Viajamos con Graeme Lemon, gerente general de Wild Expeditions, que lleva turistas al Lale’s Camp, una creación de Biwa. El campamento de tiendas de campaña, con agua caliente, baños con agua corriente y lujos de tipo safari, se ubica a orillas del Omo, al lado de Dus, uno de los tres asentamientos que pertenecen a la comunidad de Kara, una de las ocho tribus principales que viven en el valle bajo del Omo.
Cuando Biwa se asoció con Wild Philanthropy, una organización benéfica británica que busca utilizar el turismo para promover la conservación, no llegaron muchos a su campamento.
Los pocos que lo hicieron eran viajeros intrépidos con poco presupuesto.
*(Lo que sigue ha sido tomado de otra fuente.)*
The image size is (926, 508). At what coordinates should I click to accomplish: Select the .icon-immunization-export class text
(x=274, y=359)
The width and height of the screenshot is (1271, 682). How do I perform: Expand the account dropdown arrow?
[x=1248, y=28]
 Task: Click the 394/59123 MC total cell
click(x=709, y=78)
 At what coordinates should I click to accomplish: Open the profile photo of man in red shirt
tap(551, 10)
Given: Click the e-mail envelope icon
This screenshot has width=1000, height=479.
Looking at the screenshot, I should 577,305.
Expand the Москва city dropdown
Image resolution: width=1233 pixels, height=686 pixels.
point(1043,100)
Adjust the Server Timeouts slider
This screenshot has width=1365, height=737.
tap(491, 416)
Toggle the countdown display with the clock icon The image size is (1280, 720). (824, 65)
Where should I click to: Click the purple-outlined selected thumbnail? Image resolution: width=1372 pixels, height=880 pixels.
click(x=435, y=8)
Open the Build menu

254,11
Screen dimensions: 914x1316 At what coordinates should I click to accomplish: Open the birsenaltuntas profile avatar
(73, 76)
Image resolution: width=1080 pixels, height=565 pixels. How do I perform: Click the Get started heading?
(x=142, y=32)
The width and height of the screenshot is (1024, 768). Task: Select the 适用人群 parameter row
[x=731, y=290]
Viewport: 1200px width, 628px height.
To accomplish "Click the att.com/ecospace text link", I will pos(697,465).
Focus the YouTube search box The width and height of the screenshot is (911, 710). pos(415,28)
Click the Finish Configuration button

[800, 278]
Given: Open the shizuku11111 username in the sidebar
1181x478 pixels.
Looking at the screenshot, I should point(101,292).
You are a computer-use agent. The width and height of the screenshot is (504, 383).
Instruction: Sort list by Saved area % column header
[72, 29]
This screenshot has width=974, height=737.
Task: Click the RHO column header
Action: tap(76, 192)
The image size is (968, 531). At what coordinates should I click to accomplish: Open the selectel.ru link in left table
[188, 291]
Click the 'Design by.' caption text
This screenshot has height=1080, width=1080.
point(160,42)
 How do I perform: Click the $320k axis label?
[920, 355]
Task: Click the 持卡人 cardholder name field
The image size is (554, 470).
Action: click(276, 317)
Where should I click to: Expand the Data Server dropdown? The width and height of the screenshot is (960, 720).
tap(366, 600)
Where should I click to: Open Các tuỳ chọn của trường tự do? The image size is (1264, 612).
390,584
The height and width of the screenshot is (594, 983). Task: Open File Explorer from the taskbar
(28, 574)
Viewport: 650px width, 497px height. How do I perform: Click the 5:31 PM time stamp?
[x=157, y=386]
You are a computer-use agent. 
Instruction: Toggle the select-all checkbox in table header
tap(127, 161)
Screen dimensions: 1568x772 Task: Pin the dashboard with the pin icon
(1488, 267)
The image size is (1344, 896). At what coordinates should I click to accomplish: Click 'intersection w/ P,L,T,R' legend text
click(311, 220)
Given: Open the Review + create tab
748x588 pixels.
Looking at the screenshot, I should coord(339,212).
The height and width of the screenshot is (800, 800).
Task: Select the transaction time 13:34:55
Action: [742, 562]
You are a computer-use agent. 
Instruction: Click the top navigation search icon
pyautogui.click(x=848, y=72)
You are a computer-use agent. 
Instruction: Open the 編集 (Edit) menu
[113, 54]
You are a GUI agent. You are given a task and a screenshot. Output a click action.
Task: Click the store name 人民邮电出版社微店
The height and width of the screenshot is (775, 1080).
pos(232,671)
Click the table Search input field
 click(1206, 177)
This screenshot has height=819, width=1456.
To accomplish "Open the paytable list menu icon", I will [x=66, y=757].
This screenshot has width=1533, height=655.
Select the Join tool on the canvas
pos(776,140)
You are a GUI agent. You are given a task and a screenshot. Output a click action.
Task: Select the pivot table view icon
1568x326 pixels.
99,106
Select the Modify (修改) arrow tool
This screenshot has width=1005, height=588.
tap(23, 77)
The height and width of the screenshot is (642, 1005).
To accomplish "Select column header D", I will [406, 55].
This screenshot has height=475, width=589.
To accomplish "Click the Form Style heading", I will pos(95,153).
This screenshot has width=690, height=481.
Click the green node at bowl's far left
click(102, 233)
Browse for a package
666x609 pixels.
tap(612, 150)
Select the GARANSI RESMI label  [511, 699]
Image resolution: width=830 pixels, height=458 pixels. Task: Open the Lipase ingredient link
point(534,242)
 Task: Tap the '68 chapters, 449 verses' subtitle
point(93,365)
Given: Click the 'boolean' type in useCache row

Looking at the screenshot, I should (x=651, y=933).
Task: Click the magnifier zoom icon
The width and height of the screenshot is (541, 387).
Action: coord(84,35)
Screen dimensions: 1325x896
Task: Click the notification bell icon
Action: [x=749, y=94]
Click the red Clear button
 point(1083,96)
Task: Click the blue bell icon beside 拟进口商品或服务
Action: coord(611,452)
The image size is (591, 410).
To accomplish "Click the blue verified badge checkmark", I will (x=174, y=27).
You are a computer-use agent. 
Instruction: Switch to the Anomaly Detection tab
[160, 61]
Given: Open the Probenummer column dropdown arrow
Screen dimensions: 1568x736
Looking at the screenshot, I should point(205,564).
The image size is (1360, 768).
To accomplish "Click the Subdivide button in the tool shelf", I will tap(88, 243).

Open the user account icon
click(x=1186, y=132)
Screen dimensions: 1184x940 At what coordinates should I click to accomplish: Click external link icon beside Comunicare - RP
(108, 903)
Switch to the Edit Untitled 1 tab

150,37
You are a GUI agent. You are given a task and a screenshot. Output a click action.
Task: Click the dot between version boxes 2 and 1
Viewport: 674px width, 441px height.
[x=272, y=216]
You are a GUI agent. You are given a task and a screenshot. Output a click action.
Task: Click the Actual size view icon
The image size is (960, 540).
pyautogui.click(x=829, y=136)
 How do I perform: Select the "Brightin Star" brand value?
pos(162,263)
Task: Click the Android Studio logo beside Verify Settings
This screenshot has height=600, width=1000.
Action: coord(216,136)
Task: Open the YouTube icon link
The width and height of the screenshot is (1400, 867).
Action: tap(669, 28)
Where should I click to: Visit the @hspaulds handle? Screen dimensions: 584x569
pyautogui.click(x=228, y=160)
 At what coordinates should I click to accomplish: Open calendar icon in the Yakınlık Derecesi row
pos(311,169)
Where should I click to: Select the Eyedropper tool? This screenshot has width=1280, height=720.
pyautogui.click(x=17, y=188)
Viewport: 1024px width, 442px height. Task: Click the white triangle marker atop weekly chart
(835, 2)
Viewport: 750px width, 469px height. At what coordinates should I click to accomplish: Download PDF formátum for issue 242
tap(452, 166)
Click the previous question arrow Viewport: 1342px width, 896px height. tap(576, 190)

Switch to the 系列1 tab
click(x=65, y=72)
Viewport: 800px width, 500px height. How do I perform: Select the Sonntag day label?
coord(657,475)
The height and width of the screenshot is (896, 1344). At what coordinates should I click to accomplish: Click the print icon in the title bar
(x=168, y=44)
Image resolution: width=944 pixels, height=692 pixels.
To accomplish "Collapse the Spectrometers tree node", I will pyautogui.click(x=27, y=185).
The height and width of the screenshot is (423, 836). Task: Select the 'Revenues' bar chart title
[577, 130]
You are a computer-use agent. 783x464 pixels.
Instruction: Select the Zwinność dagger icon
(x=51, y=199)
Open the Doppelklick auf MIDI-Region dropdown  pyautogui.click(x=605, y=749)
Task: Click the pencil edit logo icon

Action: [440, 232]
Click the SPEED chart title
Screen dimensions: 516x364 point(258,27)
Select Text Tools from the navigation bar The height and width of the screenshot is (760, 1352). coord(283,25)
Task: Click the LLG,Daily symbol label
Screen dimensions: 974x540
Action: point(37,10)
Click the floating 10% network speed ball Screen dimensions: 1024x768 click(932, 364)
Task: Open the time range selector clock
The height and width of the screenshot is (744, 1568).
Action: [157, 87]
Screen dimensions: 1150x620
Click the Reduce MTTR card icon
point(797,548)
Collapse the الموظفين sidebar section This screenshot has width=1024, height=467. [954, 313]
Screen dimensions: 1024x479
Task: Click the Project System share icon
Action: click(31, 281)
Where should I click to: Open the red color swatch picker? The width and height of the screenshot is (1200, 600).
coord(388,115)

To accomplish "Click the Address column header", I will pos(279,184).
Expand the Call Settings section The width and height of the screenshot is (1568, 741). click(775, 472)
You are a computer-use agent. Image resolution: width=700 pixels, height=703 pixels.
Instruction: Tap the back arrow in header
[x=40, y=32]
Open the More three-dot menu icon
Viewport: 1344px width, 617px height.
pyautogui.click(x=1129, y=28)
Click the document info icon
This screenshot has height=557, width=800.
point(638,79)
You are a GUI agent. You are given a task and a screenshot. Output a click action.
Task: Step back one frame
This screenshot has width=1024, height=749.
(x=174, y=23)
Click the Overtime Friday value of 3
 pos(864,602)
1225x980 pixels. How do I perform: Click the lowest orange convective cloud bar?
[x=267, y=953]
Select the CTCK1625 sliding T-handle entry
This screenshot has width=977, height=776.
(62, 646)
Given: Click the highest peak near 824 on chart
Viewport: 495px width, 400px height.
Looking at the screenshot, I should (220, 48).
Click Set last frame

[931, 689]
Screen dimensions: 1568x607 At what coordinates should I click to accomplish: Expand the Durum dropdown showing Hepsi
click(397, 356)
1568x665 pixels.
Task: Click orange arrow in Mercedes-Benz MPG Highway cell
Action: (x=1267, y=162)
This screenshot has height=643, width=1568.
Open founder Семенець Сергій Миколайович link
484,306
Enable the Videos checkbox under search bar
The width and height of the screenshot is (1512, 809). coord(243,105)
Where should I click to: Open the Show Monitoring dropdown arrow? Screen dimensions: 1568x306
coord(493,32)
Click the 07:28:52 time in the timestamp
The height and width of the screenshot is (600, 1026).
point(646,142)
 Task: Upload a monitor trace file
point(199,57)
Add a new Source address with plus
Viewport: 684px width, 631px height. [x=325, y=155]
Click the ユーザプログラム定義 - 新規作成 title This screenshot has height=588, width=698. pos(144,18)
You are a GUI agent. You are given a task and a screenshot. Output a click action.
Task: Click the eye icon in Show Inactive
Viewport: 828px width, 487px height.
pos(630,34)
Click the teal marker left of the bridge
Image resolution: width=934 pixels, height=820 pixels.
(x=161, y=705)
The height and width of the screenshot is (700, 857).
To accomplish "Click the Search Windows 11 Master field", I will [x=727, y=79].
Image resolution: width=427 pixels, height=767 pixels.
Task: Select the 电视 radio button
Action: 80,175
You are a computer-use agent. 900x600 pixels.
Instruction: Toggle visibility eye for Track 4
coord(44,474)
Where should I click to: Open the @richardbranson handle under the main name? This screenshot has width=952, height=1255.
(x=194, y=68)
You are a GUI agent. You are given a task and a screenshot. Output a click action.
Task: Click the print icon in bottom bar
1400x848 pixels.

En su lugar, Wild Philanthropy promociona la experiencia a una clientela internacional rica, para canalizar más dinero hacia las comunidades.
Esto ayudó a establecer un operador turístico con licencia en Etiopía, Wild Expeditions, del cual Biwa es accionista.
Lale’s Camp no solo proporciona empleo a los miembros de la comunidad, dice Paul Herbertson, director de empresas de conservación de Wild Philanthropy, también hay planes para establecer una granja de vegetales para que los miembros de la aldea mejoren su dieta y vendan productos.
El campamento tiene una capacidad máxima para ocho personas y solo recibe un grupo a la vez. Probablemente no más de 40 personas lo visitan cada año. La tarifa incluye una “cuota de entrada al pueblo”; Wild Expeditions también lleva café y maíz, y algunos clientes ricos hacen donaciones.
Los miembros de la aldea se reunirán con nosotros bajo sus propios términos, dijo Lemon. No se alienta que se tomen fotografías, aunque está bien preguntar, siempre y cuando aceptemos si dicen que no.
Nuestro primer encuentro con los Kara fue en Dus, su capital de aspecto medieval, hogar de aproximadamente 1,000 personas. Poco después de atracar, nos encontramos con los hombres sentados despreocupadamente en sus taburetes pulidos, con las AK en la mano.
La conversación fue posible solo cuando Biwa traducía e incluso así no fue fácil. Nos comunicamos con sonrisas y gestos, o hacíamos preguntas simples sobre la familia, la dieta o la ropa.
Incluso preguntar cuántos años tiene alguien provocó confusión. Los Kara aparentemente no llevan la cuenta.